The next generation

With the introduction of Sanger and Maxam and Gilbert DNA sequencing technologies in the late 1970s, the ability to sequence an individual’s DNA took a great leap forward.

This led researchers to improve technologies by focusing on reducing error rates, increasing read lengths and making protocols robust enough for automation. Decades of improvement have made sequencing much less expensive and powerful enough to sequence the human genome.

“The three biggest features that researchers account for are cost per gigabase (Gb), read-length and error rate

Nabsys VP Darren Lee

Similar to the first generation of sequencing, NGS has improved dramatically since its introduction.

Throughout the process of NGS optimisation, the various commercial technologies offer different features and trade-offs that users take into account depending on their targeted application.

The three biggest features that researchers account for are cost per gigabase (Gb), read-length and error rate. Frequently, researchers could not obtain the best of all features for their application and would choose the performance combination that best suited their needs.

Usually, users would default to the least expensive sequencing method available at the time. The decision became more difficult, however, as the price per data point for sequencing continued to rapidly fall.

Fortunately, the NGS price free-fall has slowed so that investigators have been able to look more closely at factors beyond cost.

New instrumentation and the likelihood of new nanotechnology platforms have moved in to take advantage of the needs of particular segments of the sequencing market.

Issues with NGS data are of particular importance in areas such as clinical research and as sequencing moves further into molecular diagnostics.

Next-generation techniques rely on short-read data that is difficult to assemble, resulting in data gaps, misalignment and incorrect sequences.

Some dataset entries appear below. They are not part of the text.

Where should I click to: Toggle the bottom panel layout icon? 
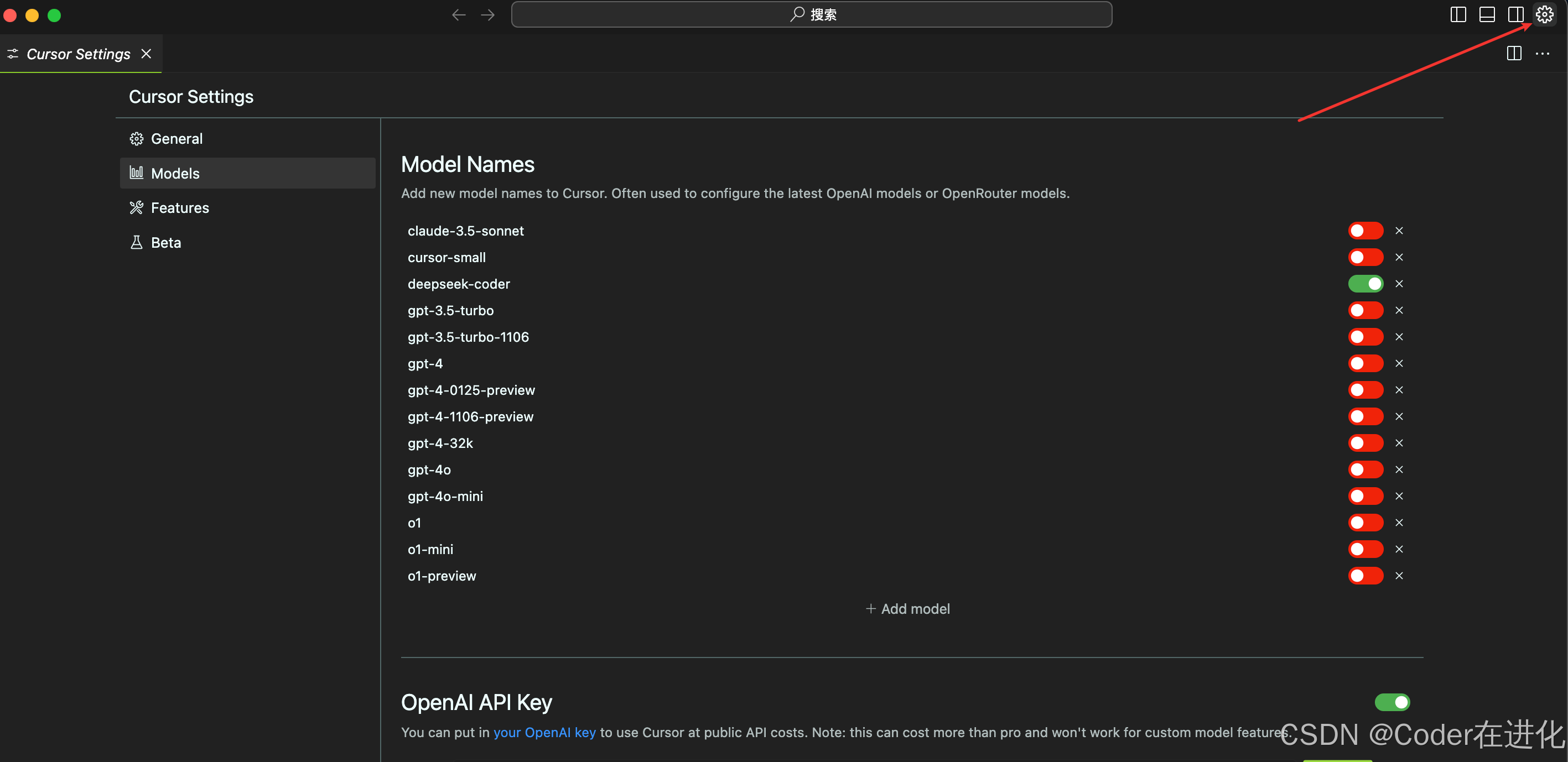coord(1487,14)
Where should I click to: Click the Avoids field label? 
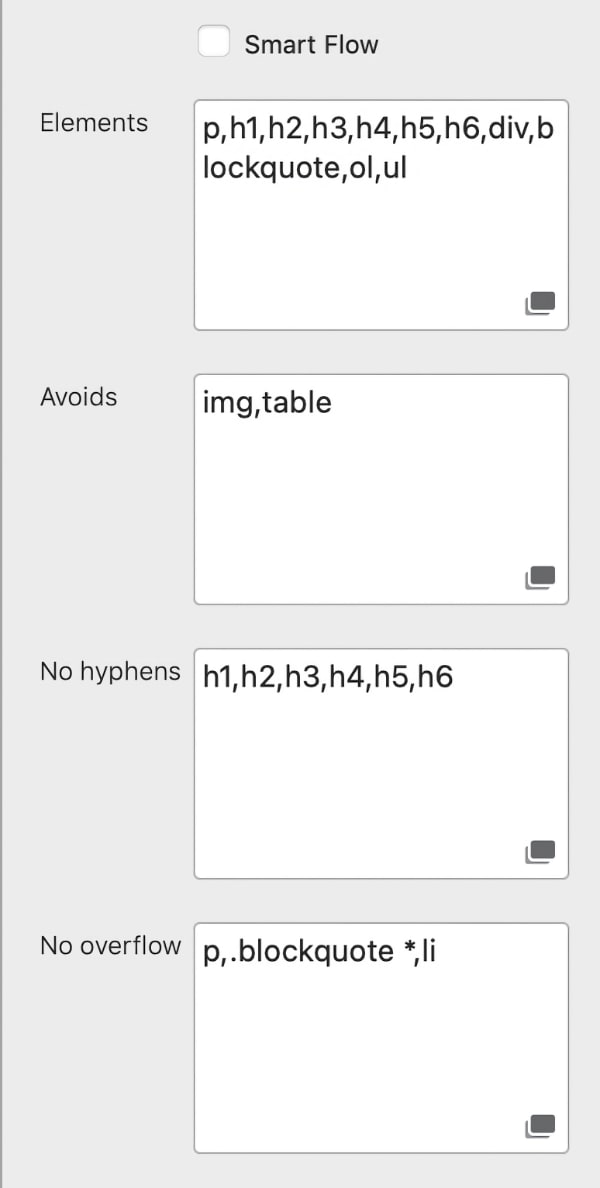coord(79,397)
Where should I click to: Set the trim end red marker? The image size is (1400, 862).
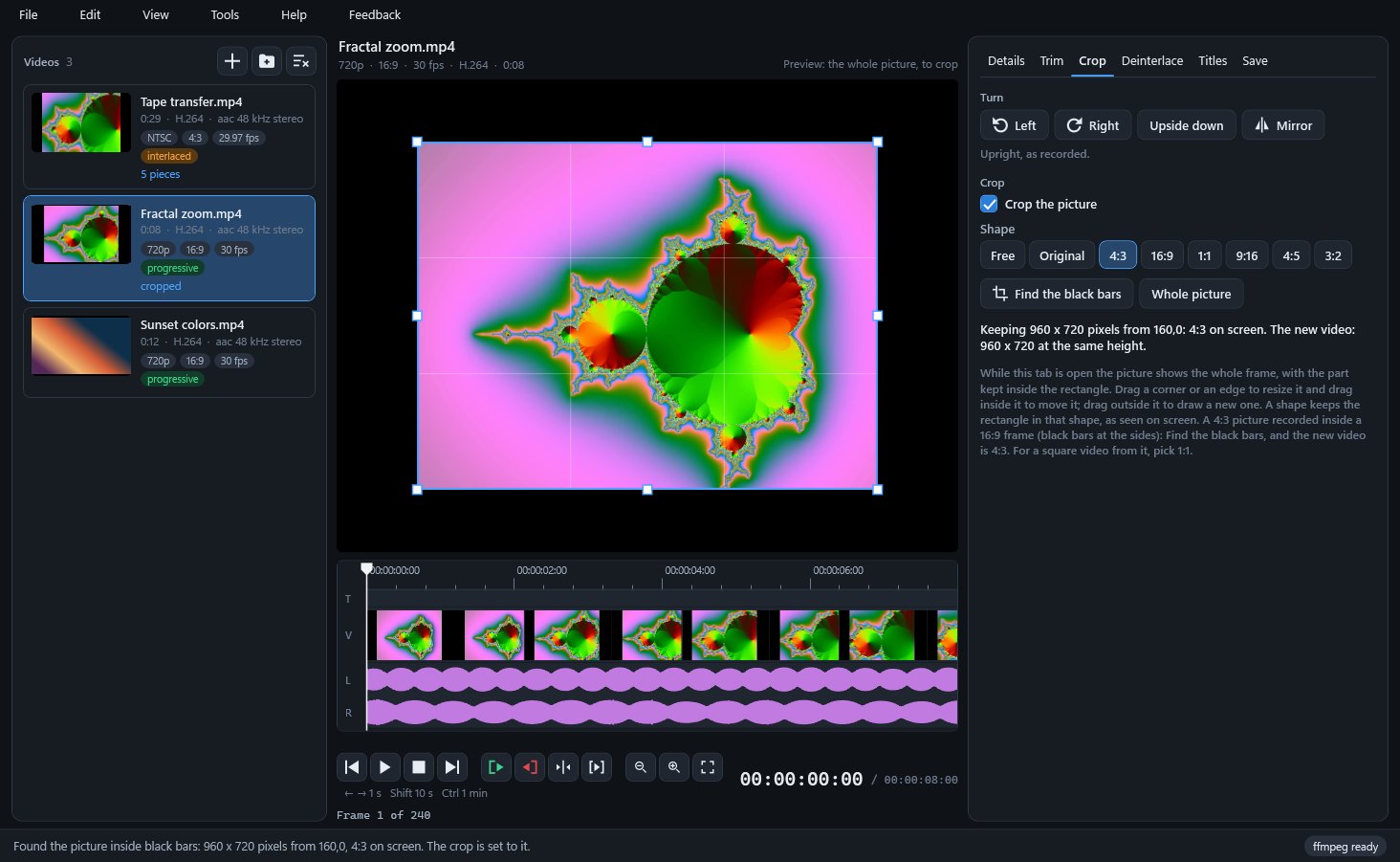coord(530,767)
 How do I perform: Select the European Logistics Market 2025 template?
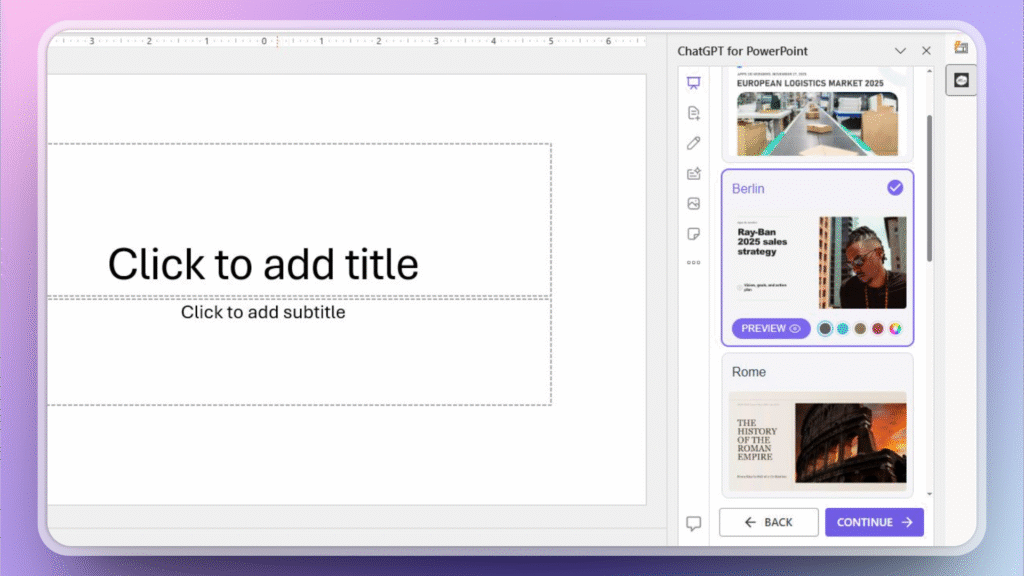tap(817, 110)
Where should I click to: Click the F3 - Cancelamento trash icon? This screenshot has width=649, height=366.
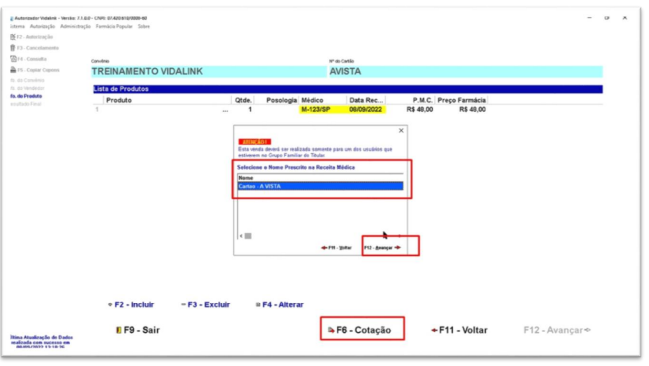13,48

Next-generation techniques attempt to reconstruct genome data from millions of short-read fragments.

The contiguous sequences of DNA representing a consensus sequence assembled from overlapping short reads are called ’contigs’.

Contigs assembled from short reads, result in incomplete representations. In the absence of long-range structural information, next-generation technologies are limited to the analysis of short sequence variants.

Where NGS platforms provide the short-read sequence information enabling the understanding of small variants, additional technologies are required to provide the long-range structural information that is important in the study of diseases such as cancer and cytogenetics.

Furthermore, and most important in clinical sequencing, is time-to-results.

Current NGS data can take up to a week to generate and then additional time to analyse the vast collection of data generated. The time-to-results needs to be reduced dramatically for NGS to succeed in a clinical setting.

Several nano-detection platforms such as those developed by Nabsys have been discussed recently for their promise in addressing the two biggest short-comings with NGS data: short read lengths and time to results.

These nanotechnologies use either biological or solid-state nano-pores and electronically detect labelled or unlabelled DNA as it passes through the detector.

A major advance in solid-state nano-pore development includes Nabsys, who is pioneering the development of semiconductor-based tools for genomic analysis.

The main advantage of these single-molecule detection technologies is that they can utilise long read length of input DNA, often up to hundreds of thousands of kilobases in length.

In the study of cancer, issues can often arise due to heterogeneity and aneuploidy. As these technologies are ’single-molecule’ detection systems, they can detect a single signal from a mixed sample of cancer cells, decreasing the issue of heterogeneity.

“Current NGS data can take up to a week to generate and then additional time to analyse the vast collection of data generated

Nabsys VP Darren Lee

In addition, aneuploidy genomes result from the many duplications, deletions and chromosomal rearrangements that occur causing variation in the number of copies of specific regions of chromosomes, or entire chromosomes.

Often these rearrangements are small and difficult to identify through current technologies such as array Comparative Genomic Hybridisation (aCGH) or NGS yet not large enough to detect using classic cytogenetic techniques such as karyotyping.

But because of the large input sample enabled by these nanotechnology platforms, rearrangements, even balance translocations and inversions can be identified.

Improved understanding of the mechanisms behind diseases in areas such as cancer and cytogentics will greatly improve as our ability to study and understand the creation and function of large-scale structural variations in these disease areas.

Similar to how the advent of DNA microarrays dramatically improved our understanding of small-scale structural variants through Genome-Wide Association Studies (GWAS), technologies that enable direct analysis of very large sample read lengths and can generate longer-range information in concert with current NGS data, will enable GWAS studies of large-scale structural variants in the human genome.

As a complimentary tool to NGS, the Nabsys technology, by utilising long-read lengths and single molecule detection, will enhance the researchers’ ability to identify and study large-scale structural variants in genomics research and molecular diagnostics.